TEXT SECTION:
§ §

Warren PURVIS, Applicant-Appellant, v. STATE of Iowa, Respondent-Appellee.

No. 18-2001

Decided: August 05, 2020

Considered by Vaitheswaran, P.J., and Doyle and May, JJ. Travis M. Armbrust of Brown, Kinsey, Funkhouser & Lander, P.L.C., Mason City, for appellant. Thomas J. Miller, Attorney General, and Kyle Hanson, Assistant Attorney General, for appellee State.

Warren Purvis appeals the dismissal of his application for postconviction relief. We affirm.

I. Background

A jury convicted Purvis of sexual abuse in the first degree, a class “A” felony; willful injury resulting in serious injury, a class “C” felony; and domestic abuse assault impeding breathing or circulation of blood resulting in injury, a class “D” felony. He was sentenced to life imprisonment.

Purvis appealed. This court affirmed. State v. Purvis, No. 13-0794, 2014 WL 3511795, at *1 (Iowa Ct. App. July 16, 2014). Our opinion included this factual summary:

On December 23, 2012, [the victim] and Purvis were in an intimate relationship and living together in [the victim]’s home. At some point in the evening, [the victim] posted a message on Facebook, stating, “Anyone, please call police and have them come to [the victim's address]. Please help me now.” One of [the victim]’s friends called the police, and the police officers then proceeded to the address for a welfare check.

The police arrived to [the victim]’s home at approximately 6 p.m. Purvis answered the door when the police officers knocked. The officers testified they heard a faint female cry for help upon entering the residence. They found [the victim] in the back bedroom, lying in bed. She had bruises and marks on her face and chest. [The victim] told one of the officers Purvis had physically and sexually assaulted her. She said Purvis had strangled her and bit her. She told officers she thought she had lost consciousness twice. The police called the paramedics, who then transported [the victim] to the hospital in the ambulance.

As one of the officers talked with [the victim] in the bedroom, another talked with Purvis in the living room. The officer did not advise Purvis of his Miranda rights. Purvis was not placed in restraints or told he was under arrest. Purvis sat on the living room couch as he talked with Officer Eernisse. They spoke for approximately ten minutes before a taking a short break. Purvis and Officer Eernisse then spoke for approximately thirty minutes more. Purvis admitted to Officer Eernisse that he fought with [the victim] and that he slapped her a couple times. Purvis told the officer he and [the victim] had consensual sex even though they had been fighting. During the questioning, Purvis told the officer he had taken twenty Lortab pills because he wanted to kill himself. The officers called an ambulance, and Purvis was transported to the hospital.

Purvis was examined at the hospital at approximately 7:20 p.m. by Dr. Singh. The doctor noted Purvis was drowsy, but that he could talk and was capable of being alert. He was able to answer the doctor's questions. Dr. Singh noted a “very minimal” odor of alcohol emanating from Purvis. Lab results showed his blood alcohol content was .073 and urine drug screen results showed he had opiates in his system. Dr. Singh testified the opiates would make a person drowsy. Purvis was released from the hospital at approximately 10:50 p.m.

After Purvis was discharged from the hospital, he was transported to the police station. Purvis was placed in an interview room and given water. He was not handcuffed or restrained. Purvis was read his Miranda rights and asked if he understood them. He acknowledged that he did. He was then told to read the waiver form, which listed the Miranda warnings and stated:

I have read this statement and understand my rights. I am willing to make a statement and answer questions. I do not want to consult an attorney or have one present at this time. I understand I may decide at anytime to exercise these rights and decline to answer any further questions or make a statement.

§ §

DATA EXCERPTS:
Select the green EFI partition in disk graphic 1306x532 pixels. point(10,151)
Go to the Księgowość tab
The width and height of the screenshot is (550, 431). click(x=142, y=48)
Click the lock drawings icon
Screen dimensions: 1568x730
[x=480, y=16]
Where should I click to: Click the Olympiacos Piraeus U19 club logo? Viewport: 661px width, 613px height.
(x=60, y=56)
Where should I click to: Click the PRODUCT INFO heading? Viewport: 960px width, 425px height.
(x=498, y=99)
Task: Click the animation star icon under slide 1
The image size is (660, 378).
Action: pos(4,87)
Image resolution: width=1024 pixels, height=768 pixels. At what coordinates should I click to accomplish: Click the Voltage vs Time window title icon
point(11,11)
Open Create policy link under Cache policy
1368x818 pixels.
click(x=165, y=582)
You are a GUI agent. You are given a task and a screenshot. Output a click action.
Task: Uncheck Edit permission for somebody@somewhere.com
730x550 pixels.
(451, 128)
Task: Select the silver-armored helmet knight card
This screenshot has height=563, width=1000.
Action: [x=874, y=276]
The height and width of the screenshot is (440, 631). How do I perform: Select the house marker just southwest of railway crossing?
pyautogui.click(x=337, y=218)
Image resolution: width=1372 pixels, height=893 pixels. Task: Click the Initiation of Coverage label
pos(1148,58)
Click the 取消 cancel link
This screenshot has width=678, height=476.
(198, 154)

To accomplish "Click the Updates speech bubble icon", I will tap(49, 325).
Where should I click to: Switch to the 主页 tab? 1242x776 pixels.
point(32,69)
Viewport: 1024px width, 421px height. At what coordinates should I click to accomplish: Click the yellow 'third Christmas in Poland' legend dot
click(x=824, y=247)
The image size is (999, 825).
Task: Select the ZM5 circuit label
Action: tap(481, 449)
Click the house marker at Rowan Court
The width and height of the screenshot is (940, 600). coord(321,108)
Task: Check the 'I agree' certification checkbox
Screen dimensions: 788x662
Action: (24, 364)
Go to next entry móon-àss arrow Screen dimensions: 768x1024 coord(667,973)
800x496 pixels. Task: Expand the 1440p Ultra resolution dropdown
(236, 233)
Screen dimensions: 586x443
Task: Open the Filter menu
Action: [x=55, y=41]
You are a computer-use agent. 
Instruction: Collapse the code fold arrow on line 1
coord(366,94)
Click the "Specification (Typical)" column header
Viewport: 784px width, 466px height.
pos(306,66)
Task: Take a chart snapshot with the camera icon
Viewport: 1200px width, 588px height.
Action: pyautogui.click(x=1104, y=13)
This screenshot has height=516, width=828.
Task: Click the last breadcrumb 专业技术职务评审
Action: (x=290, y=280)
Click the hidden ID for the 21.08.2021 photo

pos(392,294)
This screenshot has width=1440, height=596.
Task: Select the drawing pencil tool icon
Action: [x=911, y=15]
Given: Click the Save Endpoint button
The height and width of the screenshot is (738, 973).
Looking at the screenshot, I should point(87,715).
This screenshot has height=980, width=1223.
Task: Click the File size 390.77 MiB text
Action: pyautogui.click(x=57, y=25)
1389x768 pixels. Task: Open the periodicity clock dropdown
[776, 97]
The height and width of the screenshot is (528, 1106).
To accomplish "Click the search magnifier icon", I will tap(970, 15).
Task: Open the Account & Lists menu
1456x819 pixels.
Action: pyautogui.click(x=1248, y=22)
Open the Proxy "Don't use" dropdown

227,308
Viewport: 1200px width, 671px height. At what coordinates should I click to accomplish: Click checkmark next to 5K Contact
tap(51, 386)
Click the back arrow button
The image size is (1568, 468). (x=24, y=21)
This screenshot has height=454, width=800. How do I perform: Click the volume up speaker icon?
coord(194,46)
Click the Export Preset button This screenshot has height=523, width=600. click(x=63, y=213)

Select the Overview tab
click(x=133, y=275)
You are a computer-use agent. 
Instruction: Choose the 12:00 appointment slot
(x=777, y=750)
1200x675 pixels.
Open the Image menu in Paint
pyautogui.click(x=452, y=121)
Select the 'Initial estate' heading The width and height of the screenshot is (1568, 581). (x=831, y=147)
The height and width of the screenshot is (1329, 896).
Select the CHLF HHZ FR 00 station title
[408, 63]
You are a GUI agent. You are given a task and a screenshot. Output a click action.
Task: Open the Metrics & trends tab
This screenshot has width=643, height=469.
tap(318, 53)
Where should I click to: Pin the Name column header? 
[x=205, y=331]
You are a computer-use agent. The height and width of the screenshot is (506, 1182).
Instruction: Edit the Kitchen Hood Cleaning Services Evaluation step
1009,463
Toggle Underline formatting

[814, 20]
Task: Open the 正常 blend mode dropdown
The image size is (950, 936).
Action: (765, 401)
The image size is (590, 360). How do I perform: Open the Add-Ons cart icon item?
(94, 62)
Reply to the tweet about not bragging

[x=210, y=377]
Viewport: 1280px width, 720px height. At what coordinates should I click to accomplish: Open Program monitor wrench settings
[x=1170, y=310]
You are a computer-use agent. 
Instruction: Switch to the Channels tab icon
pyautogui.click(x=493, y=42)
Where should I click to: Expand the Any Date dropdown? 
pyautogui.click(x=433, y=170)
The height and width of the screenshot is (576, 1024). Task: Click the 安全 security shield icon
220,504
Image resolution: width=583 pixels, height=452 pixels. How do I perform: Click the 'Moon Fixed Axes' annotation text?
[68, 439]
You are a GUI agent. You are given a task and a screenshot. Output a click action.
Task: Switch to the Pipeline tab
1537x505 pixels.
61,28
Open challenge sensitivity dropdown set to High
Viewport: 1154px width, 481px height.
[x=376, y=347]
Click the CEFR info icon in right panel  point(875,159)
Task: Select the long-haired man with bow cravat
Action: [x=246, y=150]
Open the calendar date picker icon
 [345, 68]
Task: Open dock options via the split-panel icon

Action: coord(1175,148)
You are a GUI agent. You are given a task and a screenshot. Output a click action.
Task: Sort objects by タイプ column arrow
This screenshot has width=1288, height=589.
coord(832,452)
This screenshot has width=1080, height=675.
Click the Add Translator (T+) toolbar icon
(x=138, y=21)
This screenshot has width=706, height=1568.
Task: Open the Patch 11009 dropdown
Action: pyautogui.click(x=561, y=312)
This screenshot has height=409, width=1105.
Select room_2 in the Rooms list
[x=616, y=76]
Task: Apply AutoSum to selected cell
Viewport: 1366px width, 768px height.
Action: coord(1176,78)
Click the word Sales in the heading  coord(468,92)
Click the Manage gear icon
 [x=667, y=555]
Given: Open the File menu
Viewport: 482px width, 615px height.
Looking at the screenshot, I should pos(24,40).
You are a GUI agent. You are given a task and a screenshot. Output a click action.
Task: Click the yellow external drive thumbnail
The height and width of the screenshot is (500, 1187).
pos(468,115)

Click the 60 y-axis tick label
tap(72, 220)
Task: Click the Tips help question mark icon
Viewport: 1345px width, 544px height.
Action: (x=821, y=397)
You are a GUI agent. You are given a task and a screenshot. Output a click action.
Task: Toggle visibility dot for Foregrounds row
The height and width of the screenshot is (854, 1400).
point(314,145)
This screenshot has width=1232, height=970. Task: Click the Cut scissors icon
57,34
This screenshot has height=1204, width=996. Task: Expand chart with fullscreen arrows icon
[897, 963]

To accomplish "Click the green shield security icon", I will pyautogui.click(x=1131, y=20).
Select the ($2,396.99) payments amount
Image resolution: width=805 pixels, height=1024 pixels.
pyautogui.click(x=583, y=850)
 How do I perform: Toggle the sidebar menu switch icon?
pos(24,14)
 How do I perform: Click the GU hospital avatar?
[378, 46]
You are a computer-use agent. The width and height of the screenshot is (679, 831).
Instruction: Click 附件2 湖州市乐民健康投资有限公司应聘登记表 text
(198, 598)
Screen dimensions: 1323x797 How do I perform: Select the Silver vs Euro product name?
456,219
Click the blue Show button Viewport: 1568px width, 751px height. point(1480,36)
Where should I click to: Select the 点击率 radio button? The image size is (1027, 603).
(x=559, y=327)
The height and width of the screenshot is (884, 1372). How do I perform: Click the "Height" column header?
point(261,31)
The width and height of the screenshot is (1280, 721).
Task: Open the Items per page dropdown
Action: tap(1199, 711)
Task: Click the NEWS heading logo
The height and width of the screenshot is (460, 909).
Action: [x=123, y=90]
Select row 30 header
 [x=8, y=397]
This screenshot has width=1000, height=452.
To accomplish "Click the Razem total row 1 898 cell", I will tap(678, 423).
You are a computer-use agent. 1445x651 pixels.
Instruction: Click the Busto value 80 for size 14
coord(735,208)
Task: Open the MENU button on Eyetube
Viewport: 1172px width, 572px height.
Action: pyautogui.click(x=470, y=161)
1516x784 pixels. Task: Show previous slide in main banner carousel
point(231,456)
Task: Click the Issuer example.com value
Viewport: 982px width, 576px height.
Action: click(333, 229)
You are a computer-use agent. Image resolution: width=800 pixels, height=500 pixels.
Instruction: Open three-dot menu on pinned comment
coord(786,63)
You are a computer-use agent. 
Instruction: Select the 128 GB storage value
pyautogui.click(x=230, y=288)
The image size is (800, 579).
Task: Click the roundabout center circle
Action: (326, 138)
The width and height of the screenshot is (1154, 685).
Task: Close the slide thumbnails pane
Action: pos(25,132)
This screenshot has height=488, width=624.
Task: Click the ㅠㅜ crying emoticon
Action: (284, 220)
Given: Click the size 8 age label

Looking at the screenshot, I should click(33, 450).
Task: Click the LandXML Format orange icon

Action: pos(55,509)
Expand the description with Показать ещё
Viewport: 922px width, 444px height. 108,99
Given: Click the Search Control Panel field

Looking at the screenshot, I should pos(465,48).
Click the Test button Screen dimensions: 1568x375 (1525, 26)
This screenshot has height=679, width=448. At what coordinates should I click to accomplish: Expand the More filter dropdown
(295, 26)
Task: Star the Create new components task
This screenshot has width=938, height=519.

§ §

EXERCISE INSTRUCTIONS:
(1) List each offense the jury convicted Purvis of, as named in the court opinion, with its felony class.
(2) Print the passage of the court opinion starting at "Considered by Vaitheswaran, P.J., and" and ending at "to life imprisonment.".
The records are separate material, unrelated to the court opinion.

PROBLEM SOLUTIONS:
(1)
- Sexual abuse in the first degree, a class "A" felony
- Willful injury resulting in serious injury, a class "C" felony
- Domestic abuse assault impeding breathing or circulation of blood resulting in injury, a class "D" felony

(2)
Considered by Vaitheswaran, P.J., and Doyle and May, JJ. Travis M. Armbrust of Brown, Kinsey, Funkhouser & Lander, P.L.C., Mason City, for appellant. Thomas J. Miller, Attorney General, and Kyle Hanson, Assistant Attorney General, for appellee State.

Warren Purvis appeals the dismissal of his application for postconviction relief. We affirm.

I. Background

A jury convicted Purvis of sexual abuse in the first degree, a class “A” felony; willful injury resulting in serious injury, a class “C” felony; and domestic abuse assault impeding breathing or circulation of blood resulting in injury, a class “D” felony. He was sentenced to life imprisonment.